Stored data entries:
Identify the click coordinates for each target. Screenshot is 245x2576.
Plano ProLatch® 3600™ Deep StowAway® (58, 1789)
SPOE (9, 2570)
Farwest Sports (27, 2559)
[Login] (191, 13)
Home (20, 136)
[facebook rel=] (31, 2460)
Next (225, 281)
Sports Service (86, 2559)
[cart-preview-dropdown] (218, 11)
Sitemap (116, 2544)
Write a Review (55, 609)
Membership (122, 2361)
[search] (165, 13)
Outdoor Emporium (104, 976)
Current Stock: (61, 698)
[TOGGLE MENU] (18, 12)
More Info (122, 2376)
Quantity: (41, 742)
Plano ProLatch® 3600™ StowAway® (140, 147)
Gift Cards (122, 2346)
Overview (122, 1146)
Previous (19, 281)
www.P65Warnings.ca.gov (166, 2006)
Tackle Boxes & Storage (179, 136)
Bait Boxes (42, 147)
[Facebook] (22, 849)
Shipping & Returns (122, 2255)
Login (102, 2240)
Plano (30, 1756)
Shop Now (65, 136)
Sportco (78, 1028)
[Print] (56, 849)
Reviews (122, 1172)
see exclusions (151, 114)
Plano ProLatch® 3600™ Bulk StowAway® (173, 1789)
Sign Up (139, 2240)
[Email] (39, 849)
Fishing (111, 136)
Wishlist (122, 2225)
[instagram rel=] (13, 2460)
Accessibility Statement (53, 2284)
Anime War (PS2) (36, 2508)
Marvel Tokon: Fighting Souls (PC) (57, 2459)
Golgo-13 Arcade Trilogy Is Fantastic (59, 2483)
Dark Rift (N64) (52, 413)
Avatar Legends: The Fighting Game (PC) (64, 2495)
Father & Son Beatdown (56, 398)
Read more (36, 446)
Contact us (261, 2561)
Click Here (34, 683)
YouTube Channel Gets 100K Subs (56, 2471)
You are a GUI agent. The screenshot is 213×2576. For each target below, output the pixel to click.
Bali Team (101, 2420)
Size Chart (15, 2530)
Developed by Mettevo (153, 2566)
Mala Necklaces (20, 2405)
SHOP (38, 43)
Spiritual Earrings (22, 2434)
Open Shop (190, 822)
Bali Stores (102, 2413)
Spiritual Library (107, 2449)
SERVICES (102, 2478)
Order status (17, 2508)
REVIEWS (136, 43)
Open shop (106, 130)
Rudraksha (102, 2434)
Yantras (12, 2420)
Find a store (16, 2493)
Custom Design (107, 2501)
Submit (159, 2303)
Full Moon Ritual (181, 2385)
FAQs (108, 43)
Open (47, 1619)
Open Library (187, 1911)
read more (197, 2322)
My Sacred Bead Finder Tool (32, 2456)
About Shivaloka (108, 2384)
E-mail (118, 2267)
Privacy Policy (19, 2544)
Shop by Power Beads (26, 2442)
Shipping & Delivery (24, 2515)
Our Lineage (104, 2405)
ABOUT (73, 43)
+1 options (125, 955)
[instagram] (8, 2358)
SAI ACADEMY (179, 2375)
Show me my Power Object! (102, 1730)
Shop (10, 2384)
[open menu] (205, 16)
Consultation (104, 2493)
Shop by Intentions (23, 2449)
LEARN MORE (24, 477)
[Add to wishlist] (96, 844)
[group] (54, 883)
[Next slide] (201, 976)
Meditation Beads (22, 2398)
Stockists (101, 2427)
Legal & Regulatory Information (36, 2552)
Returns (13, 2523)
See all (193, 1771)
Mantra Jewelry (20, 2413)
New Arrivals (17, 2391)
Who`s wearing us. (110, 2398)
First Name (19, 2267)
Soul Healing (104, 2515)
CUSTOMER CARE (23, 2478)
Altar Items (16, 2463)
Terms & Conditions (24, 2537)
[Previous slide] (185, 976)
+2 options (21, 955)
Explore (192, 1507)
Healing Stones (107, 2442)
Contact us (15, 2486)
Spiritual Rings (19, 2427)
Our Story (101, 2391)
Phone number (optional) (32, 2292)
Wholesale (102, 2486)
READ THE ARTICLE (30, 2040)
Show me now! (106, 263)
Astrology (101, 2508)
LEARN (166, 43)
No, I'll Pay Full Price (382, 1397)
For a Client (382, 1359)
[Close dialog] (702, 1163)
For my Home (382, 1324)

◆ **Required work**
Up to and including the last line of the data, copy each line exactly, starting with the line that contains "Father & Son Beatdown (56, 398)".

◆ **Final answer**
Father & Son Beatdown (56, 398)
Read more (36, 446)
Contact us (261, 2561)
Click Here (34, 683)
YouTube Channel Gets 100K Subs (56, 2471)
You are a GUI agent. The screenshot is 213×2576. For each target below, output the pixel to click.
Bali Team (101, 2420)
Size Chart (15, 2530)
Developed by Mettevo (153, 2566)
Mala Necklaces (20, 2405)
SHOP (38, 43)
Spiritual Earrings (22, 2434)
Open Shop (190, 822)
Bali Stores (102, 2413)
Spiritual Library (107, 2449)
SERVICES (102, 2478)
Order status (17, 2508)
REVIEWS (136, 43)
Open shop (106, 130)
Rudraksha (102, 2434)
Yantras (12, 2420)
Find a store (16, 2493)
Custom Design (107, 2501)
Submit (159, 2303)
Full Moon Ritual (181, 2385)
FAQs (108, 43)
Open (47, 1619)
Open Library (187, 1911)
read more (197, 2322)
My Sacred Bead Finder Tool (32, 2456)
About Shivaloka (108, 2384)
E-mail (118, 2267)
Privacy Policy (19, 2544)
Shop by Power Beads (26, 2442)
Shipping & Delivery (24, 2515)
Our Lineage (104, 2405)
ABOUT (73, 43)
+1 options (125, 955)
[instagram] (8, 2358)
SAI ACADEMY (179, 2375)
Show me my Power Object! (102, 1730)
Shop (10, 2384)
[open menu] (205, 16)
Consultation (104, 2493)
Shop by Intentions (23, 2449)
LEARN MORE (24, 477)
[Add to wishlist] (96, 844)
[group] (54, 883)
[Next slide] (201, 976)
Meditation Beads (22, 2398)
Stockists (101, 2427)
Legal & Regulatory Information (36, 2552)
Returns (13, 2523)
See all (193, 1771)
Mantra Jewelry (20, 2413)
New Arrivals (17, 2391)
Who`s wearing us. (110, 2398)
First Name (19, 2267)
Soul Healing (104, 2515)
CUSTOMER CARE (23, 2478)
Altar Items (16, 2463)
Terms & Conditions (24, 2537)
[Previous slide] (185, 976)
+2 options (21, 955)
Explore (192, 1507)
Healing Stones (107, 2442)
Contact us (15, 2486)
Spiritual Rings (19, 2427)
Our Story (101, 2391)
Phone number (optional) (32, 2292)
Wholesale (102, 2486)
READ THE ARTICLE (30, 2040)
Show me now! (106, 263)
Astrology (101, 2508)
LEARN (166, 43)
No, I'll Pay Full Price (382, 1397)
For a Client (382, 1359)
[Close dialog] (702, 1163)
For my Home (382, 1324)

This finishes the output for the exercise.